Exercise data =
╔══

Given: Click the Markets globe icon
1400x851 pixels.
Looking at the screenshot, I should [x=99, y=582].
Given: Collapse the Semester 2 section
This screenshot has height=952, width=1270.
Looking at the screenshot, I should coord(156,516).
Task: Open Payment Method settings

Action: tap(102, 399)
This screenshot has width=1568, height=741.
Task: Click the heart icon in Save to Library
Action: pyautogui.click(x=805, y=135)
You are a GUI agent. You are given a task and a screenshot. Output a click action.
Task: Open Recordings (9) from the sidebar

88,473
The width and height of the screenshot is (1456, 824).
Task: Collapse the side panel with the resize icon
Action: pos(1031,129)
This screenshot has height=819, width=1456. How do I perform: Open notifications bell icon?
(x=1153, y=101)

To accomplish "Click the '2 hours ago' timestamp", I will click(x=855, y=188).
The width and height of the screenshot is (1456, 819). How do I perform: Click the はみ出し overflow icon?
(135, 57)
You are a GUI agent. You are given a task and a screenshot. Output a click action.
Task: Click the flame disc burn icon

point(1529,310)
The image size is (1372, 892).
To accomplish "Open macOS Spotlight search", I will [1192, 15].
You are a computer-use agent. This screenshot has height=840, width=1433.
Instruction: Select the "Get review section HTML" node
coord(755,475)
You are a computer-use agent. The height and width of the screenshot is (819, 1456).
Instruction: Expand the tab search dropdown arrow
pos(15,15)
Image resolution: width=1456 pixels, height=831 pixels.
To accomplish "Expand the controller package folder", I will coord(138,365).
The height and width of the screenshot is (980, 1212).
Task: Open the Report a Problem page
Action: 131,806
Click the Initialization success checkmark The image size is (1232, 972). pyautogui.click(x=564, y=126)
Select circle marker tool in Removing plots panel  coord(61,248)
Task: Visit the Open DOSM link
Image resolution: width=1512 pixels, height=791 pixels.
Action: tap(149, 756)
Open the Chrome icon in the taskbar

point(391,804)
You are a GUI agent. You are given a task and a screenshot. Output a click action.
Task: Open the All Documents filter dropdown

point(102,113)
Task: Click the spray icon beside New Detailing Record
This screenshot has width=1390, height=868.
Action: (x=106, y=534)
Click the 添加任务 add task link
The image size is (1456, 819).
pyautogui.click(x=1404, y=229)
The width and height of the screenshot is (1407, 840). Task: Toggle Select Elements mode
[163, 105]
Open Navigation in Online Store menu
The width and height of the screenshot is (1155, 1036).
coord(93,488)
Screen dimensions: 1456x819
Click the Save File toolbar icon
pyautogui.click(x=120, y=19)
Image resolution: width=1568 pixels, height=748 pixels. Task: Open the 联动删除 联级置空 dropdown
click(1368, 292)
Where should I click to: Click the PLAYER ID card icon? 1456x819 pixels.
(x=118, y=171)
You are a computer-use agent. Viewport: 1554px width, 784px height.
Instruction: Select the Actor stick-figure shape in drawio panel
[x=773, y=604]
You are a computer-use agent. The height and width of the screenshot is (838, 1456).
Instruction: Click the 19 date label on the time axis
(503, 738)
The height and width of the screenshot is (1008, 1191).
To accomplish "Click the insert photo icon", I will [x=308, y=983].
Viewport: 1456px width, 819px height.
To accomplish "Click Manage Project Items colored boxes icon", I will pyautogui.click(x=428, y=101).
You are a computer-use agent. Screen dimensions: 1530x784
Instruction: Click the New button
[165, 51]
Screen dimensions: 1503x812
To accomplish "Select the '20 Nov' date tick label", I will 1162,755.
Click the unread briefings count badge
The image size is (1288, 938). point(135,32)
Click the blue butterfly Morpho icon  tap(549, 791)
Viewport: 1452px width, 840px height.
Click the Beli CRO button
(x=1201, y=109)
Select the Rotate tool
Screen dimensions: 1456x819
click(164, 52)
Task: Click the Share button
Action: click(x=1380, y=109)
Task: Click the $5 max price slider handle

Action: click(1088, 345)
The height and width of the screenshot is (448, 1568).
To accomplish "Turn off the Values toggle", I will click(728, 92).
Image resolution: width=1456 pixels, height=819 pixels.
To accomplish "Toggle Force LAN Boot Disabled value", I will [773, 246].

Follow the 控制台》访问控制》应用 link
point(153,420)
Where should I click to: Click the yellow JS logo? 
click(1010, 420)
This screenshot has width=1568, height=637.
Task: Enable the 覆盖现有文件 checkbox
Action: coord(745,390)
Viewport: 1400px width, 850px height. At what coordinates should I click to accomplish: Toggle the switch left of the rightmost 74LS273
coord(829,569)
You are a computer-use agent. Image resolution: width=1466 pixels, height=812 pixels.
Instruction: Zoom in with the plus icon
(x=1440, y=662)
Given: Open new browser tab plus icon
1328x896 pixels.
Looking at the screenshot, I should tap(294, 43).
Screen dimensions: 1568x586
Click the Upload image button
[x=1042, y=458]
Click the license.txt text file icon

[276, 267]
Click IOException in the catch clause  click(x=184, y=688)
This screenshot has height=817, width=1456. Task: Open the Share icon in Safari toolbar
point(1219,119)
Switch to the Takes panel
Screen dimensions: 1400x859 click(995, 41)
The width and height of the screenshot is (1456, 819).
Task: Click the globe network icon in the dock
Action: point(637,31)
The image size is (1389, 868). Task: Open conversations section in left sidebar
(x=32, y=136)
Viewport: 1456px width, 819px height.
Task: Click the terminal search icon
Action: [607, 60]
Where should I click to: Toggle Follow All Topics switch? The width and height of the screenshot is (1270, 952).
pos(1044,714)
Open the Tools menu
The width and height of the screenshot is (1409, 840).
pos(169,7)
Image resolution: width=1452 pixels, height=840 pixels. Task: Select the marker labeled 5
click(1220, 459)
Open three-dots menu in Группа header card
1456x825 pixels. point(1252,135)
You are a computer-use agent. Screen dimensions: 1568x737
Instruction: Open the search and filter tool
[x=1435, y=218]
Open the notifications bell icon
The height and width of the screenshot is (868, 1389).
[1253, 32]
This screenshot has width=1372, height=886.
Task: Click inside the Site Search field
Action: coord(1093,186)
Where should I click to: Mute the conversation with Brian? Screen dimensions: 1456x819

╚══

Problem statement =
Here, the records must be output exactly and in full.

Output of the task =
Given: Click the Markets globe icon
1400x851 pixels.
Looking at the screenshot, I should [x=99, y=582].
Given: Collapse the Semester 2 section
This screenshot has height=952, width=1270.
Looking at the screenshot, I should coord(156,516).
Task: Open Payment Method settings

Action: tap(102, 399)
This screenshot has width=1568, height=741.
Task: Click the heart icon in Save to Library
Action: pyautogui.click(x=805, y=135)
You are a GUI agent. You are given a task and a screenshot. Output a click action.
Task: Open Recordings (9) from the sidebar

88,473
The width and height of the screenshot is (1456, 824).
Task: Collapse the side panel with the resize icon
Action: pos(1031,129)
This screenshot has height=819, width=1456. How do I perform: Open notifications bell icon?
(x=1153, y=101)

To accomplish "Click the '2 hours ago' timestamp", I will click(x=855, y=188).
The width and height of the screenshot is (1456, 819). How do I perform: Click the はみ出し overflow icon?
(135, 57)
You are a GUI agent. You are given a task and a screenshot. Output a click action.
Task: Click the flame disc burn icon

point(1529,310)
The image size is (1372, 892).
To accomplish "Open macOS Spotlight search", I will [1192, 15].
You are a computer-use agent. This screenshot has height=840, width=1433.
Instruction: Select the "Get review section HTML" node
coord(755,475)
You are a computer-use agent. The height and width of the screenshot is (819, 1456).
Instruction: Expand the tab search dropdown arrow
pos(15,15)
Image resolution: width=1456 pixels, height=831 pixels.
To accomplish "Expand the controller package folder", I will coord(138,365).
The height and width of the screenshot is (980, 1212).
Task: Open the Report a Problem page
Action: 131,806
Click the Initialization success checkmark The image size is (1232, 972). pyautogui.click(x=564, y=126)
Select circle marker tool in Removing plots panel  coord(61,248)
Task: Visit the Open DOSM link
Image resolution: width=1512 pixels, height=791 pixels.
Action: tap(149, 756)
Open the Chrome icon in the taskbar

point(391,804)
You are a GUI agent. You are given a task and a screenshot. Output a click action.
Task: Open the All Documents filter dropdown

point(102,113)
Task: Click the spray icon beside New Detailing Record
This screenshot has width=1390, height=868.
Action: (x=106, y=534)
Click the 添加任务 add task link
The image size is (1456, 819).
pyautogui.click(x=1404, y=229)
The width and height of the screenshot is (1407, 840). Task: Toggle Select Elements mode
[163, 105]
Open Navigation in Online Store menu
The width and height of the screenshot is (1155, 1036).
coord(93,488)
Screen dimensions: 1456x819
Click the Save File toolbar icon
pyautogui.click(x=120, y=19)
Image resolution: width=1568 pixels, height=748 pixels. Task: Open the 联动删除 联级置空 dropdown
click(1368, 292)
Where should I click to: Click the PLAYER ID card icon? 1456x819 pixels.
(x=118, y=171)
You are a computer-use agent. Viewport: 1554px width, 784px height.
Instruction: Select the Actor stick-figure shape in drawio panel
[x=773, y=604]
You are a computer-use agent. The height and width of the screenshot is (838, 1456).
Instruction: Click the 19 date label on the time axis
(503, 738)
The height and width of the screenshot is (1008, 1191).
To accomplish "Click the insert photo icon", I will [x=308, y=983].
Viewport: 1456px width, 819px height.
To accomplish "Click Manage Project Items colored boxes icon", I will pyautogui.click(x=428, y=101).
You are a computer-use agent. Screen dimensions: 1530x784
Instruction: Click the New button
[165, 51]
Screen dimensions: 1503x812
To accomplish "Select the '20 Nov' date tick label", I will 1162,755.
Click the unread briefings count badge
The image size is (1288, 938). point(135,32)
Click the blue butterfly Morpho icon  tap(549, 791)
Viewport: 1452px width, 840px height.
Click the Beli CRO button
(x=1201, y=109)
Select the Rotate tool
Screen dimensions: 1456x819
click(164, 52)
Task: Click the Share button
Action: click(x=1380, y=109)
Task: Click the $5 max price slider handle

Action: click(1088, 345)
The height and width of the screenshot is (448, 1568).
To accomplish "Turn off the Values toggle", I will click(728, 92).
Image resolution: width=1456 pixels, height=819 pixels.
To accomplish "Toggle Force LAN Boot Disabled value", I will [773, 246].

Follow the 控制台》访问控制》应用 link
point(153,420)
Where should I click to: Click the yellow JS logo? 
click(1010, 420)
This screenshot has width=1568, height=637.
Task: Enable the 覆盖现有文件 checkbox
Action: coord(745,390)
Viewport: 1400px width, 850px height. At what coordinates should I click to accomplish: Toggle the switch left of the rightmost 74LS273
coord(829,569)
You are a computer-use agent. Image resolution: width=1466 pixels, height=812 pixels.
Instruction: Zoom in with the plus icon
(x=1440, y=662)
Given: Open new browser tab plus icon
1328x896 pixels.
Looking at the screenshot, I should tap(294, 43).
Screen dimensions: 1568x586
Click the Upload image button
[x=1042, y=458]
Click the license.txt text file icon

[276, 267]
Click IOException in the catch clause  click(x=184, y=688)
This screenshot has height=817, width=1456. Task: Open the Share icon in Safari toolbar
point(1219,119)
Switch to the Takes panel
Screen dimensions: 1400x859 click(995, 41)
The width and height of the screenshot is (1456, 819).
Task: Click the globe network icon in the dock
Action: point(637,31)
The image size is (1389, 868). Task: Open conversations section in left sidebar
(x=32, y=136)
Viewport: 1456px width, 819px height.
Task: Click the terminal search icon
Action: [607, 60]
Where should I click to: Toggle Follow All Topics switch? The width and height of the screenshot is (1270, 952).
pos(1044,714)
Open the Tools menu
The width and height of the screenshot is (1409, 840).
pos(169,7)
Image resolution: width=1452 pixels, height=840 pixels. Task: Select the marker labeled 5
click(1220, 459)
Open three-dots menu in Группа header card
1456x825 pixels. point(1252,135)
You are a computer-use agent. Screen dimensions: 1568x737
Instruction: Open the search and filter tool
[x=1435, y=218]
Open the notifications bell icon
The height and width of the screenshot is (868, 1389).
[1253, 32]
This screenshot has width=1372, height=886.
Task: Click inside the Site Search field
Action: coord(1093,186)
Where should I click to: Mute the conversation with Brian? Screen dimensions: 1456x819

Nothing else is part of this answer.